- Task to complete: Each record below should be given again exactly as it reads.

Saved data entries
%%
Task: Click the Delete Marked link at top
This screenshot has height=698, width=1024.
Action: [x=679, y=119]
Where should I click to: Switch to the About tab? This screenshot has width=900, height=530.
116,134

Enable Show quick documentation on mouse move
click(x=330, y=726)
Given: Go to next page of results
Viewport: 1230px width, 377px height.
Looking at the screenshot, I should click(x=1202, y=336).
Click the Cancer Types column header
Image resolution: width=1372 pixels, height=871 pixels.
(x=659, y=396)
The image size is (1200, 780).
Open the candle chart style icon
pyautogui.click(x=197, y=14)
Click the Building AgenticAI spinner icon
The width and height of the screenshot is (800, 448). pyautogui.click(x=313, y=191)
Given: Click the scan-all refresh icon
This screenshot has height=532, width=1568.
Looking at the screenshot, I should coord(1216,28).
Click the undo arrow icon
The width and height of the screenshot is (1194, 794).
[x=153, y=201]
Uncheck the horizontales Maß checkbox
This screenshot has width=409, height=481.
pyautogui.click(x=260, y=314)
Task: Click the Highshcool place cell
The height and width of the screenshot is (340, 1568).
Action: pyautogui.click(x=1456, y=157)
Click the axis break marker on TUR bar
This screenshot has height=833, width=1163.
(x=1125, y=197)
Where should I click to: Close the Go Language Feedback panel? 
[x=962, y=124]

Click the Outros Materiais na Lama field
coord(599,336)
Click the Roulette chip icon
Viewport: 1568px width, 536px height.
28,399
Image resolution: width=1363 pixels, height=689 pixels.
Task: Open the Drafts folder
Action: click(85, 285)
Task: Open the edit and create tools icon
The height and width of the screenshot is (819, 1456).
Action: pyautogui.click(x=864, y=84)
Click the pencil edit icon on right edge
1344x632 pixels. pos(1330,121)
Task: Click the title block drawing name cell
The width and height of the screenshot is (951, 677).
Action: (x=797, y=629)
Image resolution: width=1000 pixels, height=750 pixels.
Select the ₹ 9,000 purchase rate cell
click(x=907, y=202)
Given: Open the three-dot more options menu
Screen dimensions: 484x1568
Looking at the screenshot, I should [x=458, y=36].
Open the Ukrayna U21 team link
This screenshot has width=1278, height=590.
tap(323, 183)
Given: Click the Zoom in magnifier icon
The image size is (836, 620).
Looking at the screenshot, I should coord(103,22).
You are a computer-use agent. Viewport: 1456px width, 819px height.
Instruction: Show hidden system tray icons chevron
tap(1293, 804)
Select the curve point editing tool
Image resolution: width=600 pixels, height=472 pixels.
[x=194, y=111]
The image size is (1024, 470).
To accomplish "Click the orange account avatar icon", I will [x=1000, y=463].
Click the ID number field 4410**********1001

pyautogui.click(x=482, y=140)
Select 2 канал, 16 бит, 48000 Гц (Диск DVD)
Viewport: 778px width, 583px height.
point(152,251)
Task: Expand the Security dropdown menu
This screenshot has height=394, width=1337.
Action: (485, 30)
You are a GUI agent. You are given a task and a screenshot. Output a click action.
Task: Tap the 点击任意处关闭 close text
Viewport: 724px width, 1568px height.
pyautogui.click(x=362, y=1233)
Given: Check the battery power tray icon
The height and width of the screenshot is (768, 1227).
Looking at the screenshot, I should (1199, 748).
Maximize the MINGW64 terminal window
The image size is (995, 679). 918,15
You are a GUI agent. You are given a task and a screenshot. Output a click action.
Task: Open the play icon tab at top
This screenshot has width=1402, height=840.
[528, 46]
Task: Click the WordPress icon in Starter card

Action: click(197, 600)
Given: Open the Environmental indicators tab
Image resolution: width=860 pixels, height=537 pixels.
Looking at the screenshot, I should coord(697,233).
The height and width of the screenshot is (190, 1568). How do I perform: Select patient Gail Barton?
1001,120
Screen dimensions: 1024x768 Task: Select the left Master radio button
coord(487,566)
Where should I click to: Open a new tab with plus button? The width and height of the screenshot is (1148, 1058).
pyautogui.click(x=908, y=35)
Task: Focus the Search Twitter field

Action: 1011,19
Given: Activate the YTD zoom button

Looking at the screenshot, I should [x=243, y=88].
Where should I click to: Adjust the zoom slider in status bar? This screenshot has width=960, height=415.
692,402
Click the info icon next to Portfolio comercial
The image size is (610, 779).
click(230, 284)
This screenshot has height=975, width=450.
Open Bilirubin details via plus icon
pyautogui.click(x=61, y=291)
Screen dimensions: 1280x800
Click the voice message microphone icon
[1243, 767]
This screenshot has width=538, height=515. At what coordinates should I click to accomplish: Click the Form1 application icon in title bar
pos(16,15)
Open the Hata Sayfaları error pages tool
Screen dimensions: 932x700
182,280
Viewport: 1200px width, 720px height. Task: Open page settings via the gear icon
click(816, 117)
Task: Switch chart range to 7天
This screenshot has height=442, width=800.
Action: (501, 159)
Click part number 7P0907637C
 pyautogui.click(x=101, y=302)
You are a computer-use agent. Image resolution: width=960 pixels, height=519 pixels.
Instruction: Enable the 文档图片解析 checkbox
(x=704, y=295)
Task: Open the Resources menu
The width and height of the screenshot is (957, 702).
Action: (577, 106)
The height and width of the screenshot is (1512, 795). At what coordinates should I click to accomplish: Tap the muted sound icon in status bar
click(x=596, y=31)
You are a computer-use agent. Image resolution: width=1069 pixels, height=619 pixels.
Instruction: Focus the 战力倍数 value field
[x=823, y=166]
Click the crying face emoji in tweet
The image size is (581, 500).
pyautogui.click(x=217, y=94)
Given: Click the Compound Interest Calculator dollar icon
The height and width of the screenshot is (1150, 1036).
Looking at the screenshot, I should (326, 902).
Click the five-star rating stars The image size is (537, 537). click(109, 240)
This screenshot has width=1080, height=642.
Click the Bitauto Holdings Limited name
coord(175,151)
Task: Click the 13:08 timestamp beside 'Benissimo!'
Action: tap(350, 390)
%%
- The answer:
Task: Click the Delete Marked link at top
This screenshot has height=698, width=1024.
Action: [x=679, y=119]
Where should I click to: Switch to the About tab? This screenshot has width=900, height=530.
116,134

Enable Show quick documentation on mouse move
click(x=330, y=726)
Given: Go to next page of results
Viewport: 1230px width, 377px height.
Looking at the screenshot, I should click(x=1202, y=336).
Click the Cancer Types column header
Image resolution: width=1372 pixels, height=871 pixels.
(x=659, y=396)
The image size is (1200, 780).
Open the candle chart style icon
pyautogui.click(x=197, y=14)
Click the Building AgenticAI spinner icon
The width and height of the screenshot is (800, 448). pyautogui.click(x=313, y=191)
Given: Click the scan-all refresh icon
This screenshot has height=532, width=1568.
Looking at the screenshot, I should coord(1216,28).
Click the undo arrow icon
The width and height of the screenshot is (1194, 794).
[x=153, y=201]
Uncheck the horizontales Maß checkbox
This screenshot has width=409, height=481.
pyautogui.click(x=260, y=314)
Task: Click the Highshcool place cell
The height and width of the screenshot is (340, 1568).
Action: pyautogui.click(x=1456, y=157)
Click the axis break marker on TUR bar
This screenshot has height=833, width=1163.
(x=1125, y=197)
Where should I click to: Close the Go Language Feedback panel? 
[x=962, y=124]

Click the Outros Materiais na Lama field
coord(599,336)
Click the Roulette chip icon
Viewport: 1568px width, 536px height.
28,399
Image resolution: width=1363 pixels, height=689 pixels.
Task: Open the Drafts folder
Action: click(85, 285)
Task: Open the edit and create tools icon
The height and width of the screenshot is (819, 1456).
Action: pyautogui.click(x=864, y=84)
Click the pencil edit icon on right edge
1344x632 pixels. pos(1330,121)
Task: Click the title block drawing name cell
The width and height of the screenshot is (951, 677).
Action: (x=797, y=629)
Image resolution: width=1000 pixels, height=750 pixels.
Select the ₹ 9,000 purchase rate cell
click(x=907, y=202)
Given: Open the three-dot more options menu
Screen dimensions: 484x1568
Looking at the screenshot, I should [x=458, y=36].
Open the Ukrayna U21 team link
This screenshot has width=1278, height=590.
tap(323, 183)
Given: Click the Zoom in magnifier icon
The image size is (836, 620).
Looking at the screenshot, I should coord(103,22).
You are a computer-use agent. Viewport: 1456px width, 819px height.
Instruction: Show hidden system tray icons chevron
tap(1293, 804)
Select the curve point editing tool
Image resolution: width=600 pixels, height=472 pixels.
[x=194, y=111]
The image size is (1024, 470).
To accomplish "Click the orange account avatar icon", I will [x=1000, y=463].
Click the ID number field 4410**********1001

pyautogui.click(x=482, y=140)
Select 2 канал, 16 бит, 48000 Гц (Диск DVD)
Viewport: 778px width, 583px height.
point(152,251)
Task: Expand the Security dropdown menu
This screenshot has height=394, width=1337.
Action: (485, 30)
You are a GUI agent. You are given a task and a screenshot. Output a click action.
Task: Tap the 点击任意处关闭 close text
Viewport: 724px width, 1568px height.
pyautogui.click(x=362, y=1233)
Given: Check the battery power tray icon
The height and width of the screenshot is (768, 1227).
Looking at the screenshot, I should (1199, 748).
Maximize the MINGW64 terminal window
The image size is (995, 679). 918,15
You are a GUI agent. You are given a task and a screenshot. Output a click action.
Task: Open the play icon tab at top
This screenshot has width=1402, height=840.
[528, 46]
Task: Click the WordPress icon in Starter card

Action: click(197, 600)
Given: Open the Environmental indicators tab
Image resolution: width=860 pixels, height=537 pixels.
Looking at the screenshot, I should coord(697,233).
The height and width of the screenshot is (190, 1568). How do I perform: Select patient Gail Barton?
1001,120
Screen dimensions: 1024x768 Task: Select the left Master radio button
coord(487,566)
Where should I click to: Open a new tab with plus button? The width and height of the screenshot is (1148, 1058).
pyautogui.click(x=908, y=35)
Task: Focus the Search Twitter field

Action: 1011,19
Given: Activate the YTD zoom button

Looking at the screenshot, I should [x=243, y=88].
Where should I click to: Adjust the zoom slider in status bar? This screenshot has width=960, height=415.
692,402
Click the info icon next to Portfolio comercial
The image size is (610, 779).
click(230, 284)
This screenshot has height=975, width=450.
Open Bilirubin details via plus icon
pyautogui.click(x=61, y=291)
Screen dimensions: 1280x800
Click the voice message microphone icon
[1243, 767]
This screenshot has width=538, height=515. At what coordinates should I click to accomplish: Click the Form1 application icon in title bar
pos(16,15)
Open the Hata Sayfaları error pages tool
Screen dimensions: 932x700
182,280
Viewport: 1200px width, 720px height. Task: Open page settings via the gear icon
click(816, 117)
Task: Switch chart range to 7天
This screenshot has height=442, width=800.
Action: (501, 159)
Click part number 7P0907637C
 pyautogui.click(x=101, y=302)
You are a computer-use agent. Image resolution: width=960 pixels, height=519 pixels.
Instruction: Enable the 文档图片解析 checkbox
(x=704, y=295)
Task: Open the Resources menu
The width and height of the screenshot is (957, 702).
Action: (577, 106)
The height and width of the screenshot is (1512, 795). At what coordinates should I click to accomplish: Tap the muted sound icon in status bar
click(x=596, y=31)
You are a computer-use agent. Image resolution: width=1069 pixels, height=619 pixels.
Instruction: Focus the 战力倍数 value field
[x=823, y=166]
Click the crying face emoji in tweet
The image size is (581, 500).
pyautogui.click(x=217, y=94)
Given: Click the Compound Interest Calculator dollar icon
The height and width of the screenshot is (1150, 1036).
Looking at the screenshot, I should (326, 902).
Click the five-star rating stars The image size is (537, 537). click(109, 240)
This screenshot has width=1080, height=642.
Click the Bitauto Holdings Limited name
coord(175,151)
Task: Click the 13:08 timestamp beside 'Benissimo!'
Action: tap(350, 390)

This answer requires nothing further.